→ WHAT IS NEEDED
When you spot the word "computer" in a line of the data below, copy that line.

== THE RECORDS

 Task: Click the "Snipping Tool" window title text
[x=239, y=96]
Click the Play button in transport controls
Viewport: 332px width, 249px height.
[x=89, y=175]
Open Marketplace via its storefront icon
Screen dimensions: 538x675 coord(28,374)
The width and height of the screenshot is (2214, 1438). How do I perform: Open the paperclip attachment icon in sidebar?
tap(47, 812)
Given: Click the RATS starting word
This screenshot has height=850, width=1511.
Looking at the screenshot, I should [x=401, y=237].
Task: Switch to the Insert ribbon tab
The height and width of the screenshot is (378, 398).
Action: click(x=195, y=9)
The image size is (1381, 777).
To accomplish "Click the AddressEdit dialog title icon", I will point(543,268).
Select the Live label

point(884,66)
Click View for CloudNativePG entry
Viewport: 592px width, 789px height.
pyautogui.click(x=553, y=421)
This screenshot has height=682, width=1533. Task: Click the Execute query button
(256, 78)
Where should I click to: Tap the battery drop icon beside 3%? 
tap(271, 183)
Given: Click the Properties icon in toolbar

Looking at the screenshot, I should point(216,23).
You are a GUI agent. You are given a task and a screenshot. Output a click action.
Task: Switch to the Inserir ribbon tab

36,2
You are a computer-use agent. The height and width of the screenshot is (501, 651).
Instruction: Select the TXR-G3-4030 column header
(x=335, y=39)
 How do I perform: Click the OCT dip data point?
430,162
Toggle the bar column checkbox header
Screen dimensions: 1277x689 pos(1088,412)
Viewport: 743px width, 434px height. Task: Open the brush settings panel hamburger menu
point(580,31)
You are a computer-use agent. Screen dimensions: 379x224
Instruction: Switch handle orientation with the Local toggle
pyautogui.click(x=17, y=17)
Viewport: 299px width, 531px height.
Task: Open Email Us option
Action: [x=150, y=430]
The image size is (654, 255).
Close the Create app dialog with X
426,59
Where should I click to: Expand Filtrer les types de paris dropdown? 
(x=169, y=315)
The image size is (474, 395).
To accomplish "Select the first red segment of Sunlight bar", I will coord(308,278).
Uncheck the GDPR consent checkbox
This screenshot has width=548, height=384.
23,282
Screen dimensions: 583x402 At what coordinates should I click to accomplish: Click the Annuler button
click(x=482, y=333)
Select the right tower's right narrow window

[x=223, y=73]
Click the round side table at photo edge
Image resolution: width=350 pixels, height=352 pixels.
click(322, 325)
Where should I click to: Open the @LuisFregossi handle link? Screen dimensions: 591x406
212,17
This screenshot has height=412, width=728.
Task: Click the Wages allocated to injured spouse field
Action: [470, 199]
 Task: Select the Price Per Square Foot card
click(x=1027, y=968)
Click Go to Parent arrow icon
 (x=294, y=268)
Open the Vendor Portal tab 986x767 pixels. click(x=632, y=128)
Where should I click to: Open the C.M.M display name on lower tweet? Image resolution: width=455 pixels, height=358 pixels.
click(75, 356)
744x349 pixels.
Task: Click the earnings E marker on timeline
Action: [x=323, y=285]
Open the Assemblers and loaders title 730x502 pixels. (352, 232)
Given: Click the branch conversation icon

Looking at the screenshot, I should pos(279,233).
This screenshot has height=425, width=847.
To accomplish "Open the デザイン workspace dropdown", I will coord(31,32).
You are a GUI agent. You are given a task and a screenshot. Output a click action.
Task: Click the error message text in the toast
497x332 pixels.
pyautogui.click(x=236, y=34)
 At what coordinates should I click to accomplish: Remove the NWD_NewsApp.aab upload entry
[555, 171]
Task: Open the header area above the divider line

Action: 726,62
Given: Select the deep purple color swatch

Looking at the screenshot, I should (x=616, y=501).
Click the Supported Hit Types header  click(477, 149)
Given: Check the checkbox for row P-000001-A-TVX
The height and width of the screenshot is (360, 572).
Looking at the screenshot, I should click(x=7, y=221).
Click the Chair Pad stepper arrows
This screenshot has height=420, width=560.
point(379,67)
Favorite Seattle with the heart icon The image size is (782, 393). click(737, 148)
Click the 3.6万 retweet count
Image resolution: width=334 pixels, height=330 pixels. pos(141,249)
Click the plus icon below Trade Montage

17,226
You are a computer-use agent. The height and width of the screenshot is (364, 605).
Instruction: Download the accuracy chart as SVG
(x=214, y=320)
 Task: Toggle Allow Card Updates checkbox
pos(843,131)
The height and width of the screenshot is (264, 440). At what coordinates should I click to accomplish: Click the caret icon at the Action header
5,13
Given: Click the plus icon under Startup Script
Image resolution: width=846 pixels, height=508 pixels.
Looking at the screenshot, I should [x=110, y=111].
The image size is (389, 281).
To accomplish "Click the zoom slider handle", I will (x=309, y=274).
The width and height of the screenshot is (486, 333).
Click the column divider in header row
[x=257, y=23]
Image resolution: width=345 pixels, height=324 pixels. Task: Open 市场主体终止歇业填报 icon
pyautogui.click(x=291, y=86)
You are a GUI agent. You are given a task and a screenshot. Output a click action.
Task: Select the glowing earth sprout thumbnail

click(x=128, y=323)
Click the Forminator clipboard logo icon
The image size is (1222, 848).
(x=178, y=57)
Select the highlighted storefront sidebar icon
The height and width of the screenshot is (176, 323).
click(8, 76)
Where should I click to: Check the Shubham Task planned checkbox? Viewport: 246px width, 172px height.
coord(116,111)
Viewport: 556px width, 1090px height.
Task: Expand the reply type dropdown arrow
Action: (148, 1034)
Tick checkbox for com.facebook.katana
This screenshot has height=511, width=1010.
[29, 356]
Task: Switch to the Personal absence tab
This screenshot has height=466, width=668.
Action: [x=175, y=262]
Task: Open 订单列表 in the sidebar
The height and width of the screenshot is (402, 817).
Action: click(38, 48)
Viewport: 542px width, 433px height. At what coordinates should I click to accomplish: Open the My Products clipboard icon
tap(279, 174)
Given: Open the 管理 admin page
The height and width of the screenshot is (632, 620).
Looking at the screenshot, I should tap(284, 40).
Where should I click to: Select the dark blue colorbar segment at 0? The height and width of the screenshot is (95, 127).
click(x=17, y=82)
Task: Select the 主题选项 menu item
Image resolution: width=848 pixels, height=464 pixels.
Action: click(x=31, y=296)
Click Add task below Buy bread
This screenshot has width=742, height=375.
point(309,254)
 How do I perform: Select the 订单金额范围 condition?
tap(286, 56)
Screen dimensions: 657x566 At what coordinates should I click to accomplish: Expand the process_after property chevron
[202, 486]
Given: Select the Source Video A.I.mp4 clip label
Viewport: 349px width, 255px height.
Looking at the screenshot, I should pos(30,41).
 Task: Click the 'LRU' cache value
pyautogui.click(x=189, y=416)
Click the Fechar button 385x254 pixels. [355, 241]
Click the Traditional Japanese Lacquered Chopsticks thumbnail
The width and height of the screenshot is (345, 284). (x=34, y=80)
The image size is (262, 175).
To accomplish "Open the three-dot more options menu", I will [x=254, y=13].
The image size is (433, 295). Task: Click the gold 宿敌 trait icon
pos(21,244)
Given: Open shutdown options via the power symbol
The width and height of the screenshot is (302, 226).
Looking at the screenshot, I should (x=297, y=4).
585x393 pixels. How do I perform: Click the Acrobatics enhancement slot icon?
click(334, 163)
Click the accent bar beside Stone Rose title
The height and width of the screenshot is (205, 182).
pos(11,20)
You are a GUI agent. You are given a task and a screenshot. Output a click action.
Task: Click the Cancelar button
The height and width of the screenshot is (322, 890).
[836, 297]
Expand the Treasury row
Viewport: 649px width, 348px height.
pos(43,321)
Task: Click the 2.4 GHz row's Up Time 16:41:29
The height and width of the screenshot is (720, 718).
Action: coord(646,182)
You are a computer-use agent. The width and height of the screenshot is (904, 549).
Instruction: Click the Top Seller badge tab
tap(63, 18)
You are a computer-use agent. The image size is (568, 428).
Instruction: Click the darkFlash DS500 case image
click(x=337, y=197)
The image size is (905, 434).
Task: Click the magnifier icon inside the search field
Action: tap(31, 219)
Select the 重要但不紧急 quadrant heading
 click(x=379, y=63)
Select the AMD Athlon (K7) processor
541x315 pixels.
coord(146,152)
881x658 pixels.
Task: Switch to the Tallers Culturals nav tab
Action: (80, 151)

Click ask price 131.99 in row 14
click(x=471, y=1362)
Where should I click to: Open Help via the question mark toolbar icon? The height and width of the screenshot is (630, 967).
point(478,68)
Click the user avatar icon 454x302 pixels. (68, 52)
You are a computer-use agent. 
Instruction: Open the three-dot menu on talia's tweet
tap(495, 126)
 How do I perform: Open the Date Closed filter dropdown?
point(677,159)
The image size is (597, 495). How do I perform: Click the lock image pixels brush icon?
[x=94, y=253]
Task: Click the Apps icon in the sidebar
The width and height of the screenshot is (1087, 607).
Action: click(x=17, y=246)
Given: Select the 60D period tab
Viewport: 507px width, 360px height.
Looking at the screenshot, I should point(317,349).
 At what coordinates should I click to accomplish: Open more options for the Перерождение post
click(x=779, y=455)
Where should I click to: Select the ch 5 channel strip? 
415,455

====

→ RESPONSE TO THIS TASK
You are a computer-use agent. The height and width of the screenshot is (501, 651).
You are a computer-use agent. Screen dimensions: 379x224
You are a computer-use agent. The height and width of the screenshot is (364, 605).
You are a computer-use agent. The width and height of the screenshot is (904, 549).
You are a computer-use agent. The image size is (568, 428).
You are a computer-use agent. 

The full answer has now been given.